The new service, which is available today, offers GoDaddy’s 12 million small business customers an alternative to paper checks or more costly options like PayPal, says Steven Aldrich, GoDaddy Senior VP of Applications.
Paper cheques are still the most prevalent form of payment for SMBs, says Aldrich, adding that cheques introduce a variety of inefficiencies and issues to the process of getting paid that are “less than ideal.” To start with they take time, introducing long cash flow lags. Then they cost money in a number of ways – from the cost of the cheques themselves to processing fees that can run to more than $7.00 per transaction to the money you have to pay your accountant/billing department to manually deal with each transaction.
Credit cards or alternative online options like PayPal aren’t much better.
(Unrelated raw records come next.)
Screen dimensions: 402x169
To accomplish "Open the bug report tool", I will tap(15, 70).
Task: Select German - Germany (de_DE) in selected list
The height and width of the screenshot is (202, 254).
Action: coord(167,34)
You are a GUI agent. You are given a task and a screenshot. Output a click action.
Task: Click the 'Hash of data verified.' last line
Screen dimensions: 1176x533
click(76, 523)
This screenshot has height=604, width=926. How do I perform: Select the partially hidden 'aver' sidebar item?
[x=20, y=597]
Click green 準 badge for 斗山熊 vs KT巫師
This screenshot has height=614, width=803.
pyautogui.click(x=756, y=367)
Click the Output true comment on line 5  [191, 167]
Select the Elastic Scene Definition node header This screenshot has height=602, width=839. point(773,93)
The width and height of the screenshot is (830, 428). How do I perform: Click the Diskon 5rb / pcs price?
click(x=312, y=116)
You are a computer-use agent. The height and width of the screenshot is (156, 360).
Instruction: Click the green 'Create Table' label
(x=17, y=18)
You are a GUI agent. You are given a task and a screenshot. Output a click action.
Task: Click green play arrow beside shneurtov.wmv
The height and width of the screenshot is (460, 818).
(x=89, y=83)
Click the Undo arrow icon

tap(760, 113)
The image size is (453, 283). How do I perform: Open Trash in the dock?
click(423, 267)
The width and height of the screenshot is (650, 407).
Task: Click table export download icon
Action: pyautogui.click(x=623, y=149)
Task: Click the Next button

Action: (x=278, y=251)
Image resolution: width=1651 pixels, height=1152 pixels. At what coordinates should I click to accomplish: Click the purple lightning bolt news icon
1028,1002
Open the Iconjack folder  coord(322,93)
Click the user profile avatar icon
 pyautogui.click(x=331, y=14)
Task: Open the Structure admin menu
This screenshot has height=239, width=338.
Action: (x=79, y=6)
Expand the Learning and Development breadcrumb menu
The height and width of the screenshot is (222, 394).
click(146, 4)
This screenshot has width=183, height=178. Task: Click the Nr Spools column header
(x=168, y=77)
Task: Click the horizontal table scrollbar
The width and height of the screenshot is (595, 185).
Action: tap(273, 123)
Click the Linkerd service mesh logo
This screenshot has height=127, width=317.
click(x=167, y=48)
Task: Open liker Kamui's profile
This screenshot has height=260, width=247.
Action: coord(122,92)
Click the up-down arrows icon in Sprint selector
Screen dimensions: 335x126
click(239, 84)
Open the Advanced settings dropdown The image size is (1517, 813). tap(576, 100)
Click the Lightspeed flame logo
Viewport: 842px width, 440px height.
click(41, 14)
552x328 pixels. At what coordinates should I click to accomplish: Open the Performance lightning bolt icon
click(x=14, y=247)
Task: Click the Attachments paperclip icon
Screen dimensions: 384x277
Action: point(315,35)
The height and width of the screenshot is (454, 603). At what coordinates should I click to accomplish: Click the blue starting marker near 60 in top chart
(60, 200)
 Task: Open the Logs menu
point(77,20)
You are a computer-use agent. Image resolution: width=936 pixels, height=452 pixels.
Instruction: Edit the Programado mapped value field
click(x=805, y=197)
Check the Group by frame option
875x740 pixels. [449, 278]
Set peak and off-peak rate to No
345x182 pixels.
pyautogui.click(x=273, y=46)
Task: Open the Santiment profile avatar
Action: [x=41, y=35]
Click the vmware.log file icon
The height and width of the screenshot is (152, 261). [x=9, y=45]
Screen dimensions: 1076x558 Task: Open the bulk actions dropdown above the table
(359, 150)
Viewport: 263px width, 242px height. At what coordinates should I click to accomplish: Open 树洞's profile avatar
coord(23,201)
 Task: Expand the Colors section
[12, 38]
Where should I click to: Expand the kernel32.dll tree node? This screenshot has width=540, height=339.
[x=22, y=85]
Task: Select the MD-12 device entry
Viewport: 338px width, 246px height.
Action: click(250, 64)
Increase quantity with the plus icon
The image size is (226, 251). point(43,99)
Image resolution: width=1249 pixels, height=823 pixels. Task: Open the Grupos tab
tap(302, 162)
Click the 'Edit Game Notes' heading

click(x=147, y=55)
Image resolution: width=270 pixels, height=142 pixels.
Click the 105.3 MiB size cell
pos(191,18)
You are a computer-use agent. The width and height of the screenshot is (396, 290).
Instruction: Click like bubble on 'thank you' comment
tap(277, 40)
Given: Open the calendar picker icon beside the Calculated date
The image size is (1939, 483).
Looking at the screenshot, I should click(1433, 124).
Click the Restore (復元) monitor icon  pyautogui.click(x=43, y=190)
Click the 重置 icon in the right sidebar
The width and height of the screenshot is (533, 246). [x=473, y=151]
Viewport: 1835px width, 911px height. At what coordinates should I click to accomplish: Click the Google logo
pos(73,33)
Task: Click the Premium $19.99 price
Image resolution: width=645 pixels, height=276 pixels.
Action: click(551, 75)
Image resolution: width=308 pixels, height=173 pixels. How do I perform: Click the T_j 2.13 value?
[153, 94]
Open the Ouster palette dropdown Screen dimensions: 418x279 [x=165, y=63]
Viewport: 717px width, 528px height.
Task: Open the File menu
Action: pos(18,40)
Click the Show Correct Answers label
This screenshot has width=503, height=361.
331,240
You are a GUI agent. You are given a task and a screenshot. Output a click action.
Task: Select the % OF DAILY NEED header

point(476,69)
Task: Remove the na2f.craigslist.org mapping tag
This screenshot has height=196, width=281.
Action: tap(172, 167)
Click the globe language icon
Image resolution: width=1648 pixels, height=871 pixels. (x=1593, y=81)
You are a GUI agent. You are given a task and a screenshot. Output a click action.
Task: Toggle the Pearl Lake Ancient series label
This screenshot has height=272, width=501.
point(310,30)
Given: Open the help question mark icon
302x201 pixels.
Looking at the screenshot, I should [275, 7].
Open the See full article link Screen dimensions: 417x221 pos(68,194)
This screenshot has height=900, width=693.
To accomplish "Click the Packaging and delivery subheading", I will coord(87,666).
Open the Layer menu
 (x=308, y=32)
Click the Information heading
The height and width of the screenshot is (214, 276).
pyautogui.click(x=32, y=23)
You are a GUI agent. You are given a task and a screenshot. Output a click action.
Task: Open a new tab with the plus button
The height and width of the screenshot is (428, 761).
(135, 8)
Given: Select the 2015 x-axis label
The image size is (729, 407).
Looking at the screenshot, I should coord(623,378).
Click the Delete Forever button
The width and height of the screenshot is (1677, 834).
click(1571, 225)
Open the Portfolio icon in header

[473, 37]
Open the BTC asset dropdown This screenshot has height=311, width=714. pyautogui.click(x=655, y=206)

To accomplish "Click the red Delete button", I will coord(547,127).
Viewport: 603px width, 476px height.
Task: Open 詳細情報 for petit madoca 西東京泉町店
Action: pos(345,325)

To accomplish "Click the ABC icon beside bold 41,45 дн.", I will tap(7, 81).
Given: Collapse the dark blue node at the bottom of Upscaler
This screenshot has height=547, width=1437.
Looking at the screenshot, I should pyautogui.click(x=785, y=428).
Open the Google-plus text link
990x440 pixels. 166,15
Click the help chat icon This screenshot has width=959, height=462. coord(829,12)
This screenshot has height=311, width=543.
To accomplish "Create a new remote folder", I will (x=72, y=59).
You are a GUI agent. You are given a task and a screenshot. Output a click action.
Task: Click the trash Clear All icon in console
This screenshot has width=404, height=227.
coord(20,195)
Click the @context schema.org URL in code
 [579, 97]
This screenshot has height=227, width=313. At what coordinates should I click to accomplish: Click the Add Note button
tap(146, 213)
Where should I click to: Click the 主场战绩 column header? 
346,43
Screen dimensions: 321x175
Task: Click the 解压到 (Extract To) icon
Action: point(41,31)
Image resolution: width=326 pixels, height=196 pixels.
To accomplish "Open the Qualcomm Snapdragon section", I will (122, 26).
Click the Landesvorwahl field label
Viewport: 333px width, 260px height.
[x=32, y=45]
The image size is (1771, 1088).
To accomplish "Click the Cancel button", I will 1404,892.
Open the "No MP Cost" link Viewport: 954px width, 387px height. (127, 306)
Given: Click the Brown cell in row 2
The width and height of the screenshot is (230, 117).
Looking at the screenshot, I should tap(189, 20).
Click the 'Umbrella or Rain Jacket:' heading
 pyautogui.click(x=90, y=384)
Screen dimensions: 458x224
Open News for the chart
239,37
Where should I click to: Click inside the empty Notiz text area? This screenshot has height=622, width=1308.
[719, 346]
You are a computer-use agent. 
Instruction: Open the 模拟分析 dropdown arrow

Credit companies usually take a three percent cut of the invoice, which will be about $33 on the average invoice of $1100. By Comparison, Dwolla charges a flat 25 cents on all transactions over $10.
In the past SMBs could use Dwolla, but it was often necessary for the payee to register for a Dwolla account, making the service cumbersome for thousands of small services businesses like plumbers and IT consultants. Dwolla overcame this last year with e-cheque technology that enabled guests to make one-time or multiple payments to Dwolla users from an existing bank account – the technology underlying the GoDaddy offering. The problem was that the Dwolla user needed to do some coding up front to make it work. GoDaddy has simplified the process and done that coding for them.
“This is not just about traditional ecommerce providers,” said Aldrich. “It’s about anyone that gets paid by check today. We’ve found that SMB owners are doing more with the Web and more with their phones. It’s all types of transactions, whether it’s over the web, or I came to your house to fix your roof. Now all you need is an email address and you can send them your invoice.
“With the Dwolla option, you save the SMB hundreds of dollars. It’s also easy, fast and safer for people to move to electronic invoicing and electronic payments.”
This is part of a massive strategic evolution for GoDaddy. In January the company unveiled a new brand identity with a new Super Bowl ad featuring Danica Patrick focussed more on customer identity than titillation and announced a relationship with Microsoft to make Office 365 available to its SMB customers. The company is also moving beyond its traditional strength in the digital business world.
Out of an estimated 28 million SMBs in the US, 23 million of them have five or fewer employees. “That is the customer we are targeting,” says Aldrich. “Those types of firms want that very easy to use service. They are not accountants or web developers so they need an affordable service and they want it to just work.”
To this end GoDaddy no offers a suite of services that deliver four key areas. In addition to its traditional strength in domains and online presence services, the company has been building out its marketing services and business support offerings – including the Dwolla e-cheque services, Office 365 and online bookkeeping.